Отец сверлит меня взглядом, от которого мигом пропадает аппетит. Хотя аппетита у меня уже давно нет: я ем, потому что мне надо есть. Его не устраивает такой ответ, но с ответами у меня, как и с аппетитом. Не добившись от меня ничего, отец переводит взгляд на брата:
— Джуборо?
— Все как обычно, — он пожимает плечами и оглядывается на пустой стул, на котором обычно сидела мама.
Доктор запретил ей вставать с постели, поэтому на завтрак она не спускается. Мама вообще почти все время спит, и нам редко удается поговорить. Но всякий раз, как я вижу ее — бледную, слабую, в моей груди будто начинают тлеть угли ярости. Потому что, если бы не отец, у мамы бы не случился приступ.
Если бы не отец, меня бы не пасли круглые сутки, как особо опасного преступника.
Если бы не отец, я был бы сейчас счастлив с Вирной.
Или не был бы.
Я не знаю, чем он ее запугал, или что пообещал, но факт оставался фактом — Мэйс от меня отказалась.
Отказалась от нас.
Если отказалась она, зачем держаться за это мне?

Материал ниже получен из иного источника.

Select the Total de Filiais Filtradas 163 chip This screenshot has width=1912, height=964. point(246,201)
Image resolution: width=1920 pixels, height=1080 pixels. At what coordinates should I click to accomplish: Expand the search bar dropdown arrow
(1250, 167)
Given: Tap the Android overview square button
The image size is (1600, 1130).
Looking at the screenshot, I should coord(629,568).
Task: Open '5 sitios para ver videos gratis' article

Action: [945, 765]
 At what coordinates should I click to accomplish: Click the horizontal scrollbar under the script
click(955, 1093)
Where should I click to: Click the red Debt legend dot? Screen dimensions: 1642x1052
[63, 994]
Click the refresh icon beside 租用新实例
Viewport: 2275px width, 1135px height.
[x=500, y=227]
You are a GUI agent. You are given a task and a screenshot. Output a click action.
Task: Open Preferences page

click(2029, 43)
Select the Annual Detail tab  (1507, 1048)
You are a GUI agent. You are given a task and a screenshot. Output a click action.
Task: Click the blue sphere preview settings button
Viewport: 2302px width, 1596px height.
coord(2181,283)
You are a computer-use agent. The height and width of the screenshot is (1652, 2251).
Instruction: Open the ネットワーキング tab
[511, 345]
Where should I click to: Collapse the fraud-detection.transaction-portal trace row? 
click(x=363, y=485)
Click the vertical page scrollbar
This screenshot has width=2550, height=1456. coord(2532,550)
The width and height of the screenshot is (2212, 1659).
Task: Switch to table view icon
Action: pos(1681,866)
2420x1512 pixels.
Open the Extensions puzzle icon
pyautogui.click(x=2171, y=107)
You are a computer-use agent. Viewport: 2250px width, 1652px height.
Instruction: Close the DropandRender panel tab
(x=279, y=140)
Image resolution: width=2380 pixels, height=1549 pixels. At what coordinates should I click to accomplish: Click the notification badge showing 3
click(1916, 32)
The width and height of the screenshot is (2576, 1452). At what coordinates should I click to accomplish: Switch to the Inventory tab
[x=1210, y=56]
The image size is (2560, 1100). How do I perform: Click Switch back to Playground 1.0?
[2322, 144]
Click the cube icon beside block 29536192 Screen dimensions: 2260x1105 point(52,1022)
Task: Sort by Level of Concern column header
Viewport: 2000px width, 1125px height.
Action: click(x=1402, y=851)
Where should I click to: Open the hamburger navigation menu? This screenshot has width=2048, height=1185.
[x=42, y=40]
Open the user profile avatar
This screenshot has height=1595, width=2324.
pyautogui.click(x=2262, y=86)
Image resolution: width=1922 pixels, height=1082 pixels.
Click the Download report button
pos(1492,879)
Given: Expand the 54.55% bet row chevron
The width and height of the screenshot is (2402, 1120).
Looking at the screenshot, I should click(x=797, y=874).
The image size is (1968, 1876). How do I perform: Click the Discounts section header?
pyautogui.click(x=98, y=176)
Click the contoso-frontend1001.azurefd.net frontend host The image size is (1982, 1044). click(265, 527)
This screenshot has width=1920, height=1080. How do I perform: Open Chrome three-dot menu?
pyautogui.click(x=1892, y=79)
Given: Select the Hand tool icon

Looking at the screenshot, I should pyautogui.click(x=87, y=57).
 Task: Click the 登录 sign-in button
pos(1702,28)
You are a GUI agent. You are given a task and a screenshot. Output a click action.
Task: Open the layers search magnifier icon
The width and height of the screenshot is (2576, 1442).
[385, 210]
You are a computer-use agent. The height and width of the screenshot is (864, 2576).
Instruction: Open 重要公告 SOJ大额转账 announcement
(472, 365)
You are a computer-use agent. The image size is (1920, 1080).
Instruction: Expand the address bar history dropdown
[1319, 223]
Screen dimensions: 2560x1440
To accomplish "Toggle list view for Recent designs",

Впрочем, кое-чему меня вся эта ситуация точно научила. Можно сказать, раскрыла глаза. Теперь я смотрел на маму и думал, что вот это мое будущее. Не буквально, нет. Но отец меня сейчас продавит — как маму, как Вирну, как продавливает всех вокруг, и на этом все закончится. Я буду жить не своей жизнью, а той, которой прикажут жить.
— Без глупостей, — напоминает отец, когда я поднимаюсь из-за стола.
Под глупостями он подразумевает все, что не указано в его регламенте поведения сына Диггхарда К’ярда. То есть все, что делает меня мной.
Нравится мне такое?
Хочу я для себя такую жизнь?
Считаю ли я это глупостью?
Точно нет.
Поэтому я отвечаю честно:
— Не волнуйся, отец. Больше глупостей не будет.
С сегодняшнего дня я буду поступать правильно. Как посчитаю нужным. Другое дело, насколько тебе это понравится.
Самое время сделать выбор. Пока отец не запретил мне посещать Кэйпдор.
— Лайтнер, нам нужно поговорить!
Кьяна выныривает из-за колонны во внутреннем дворе академии, по которому я прохожу, и преграждает мне путь.
Ненавижу эту фразу. После нее обычно следует нечто неприятное. Но я останавливаюсь, всем видом показывая, что внимательно слушаю.
— О чем, Кьяна?
— Не о чем, а о ком. О Вирне!
Имя Мэйс ударяет в меня с силой гигантской волны, я сжимаю кулаки и шагаю дальше. Тем более что у меня есть дела.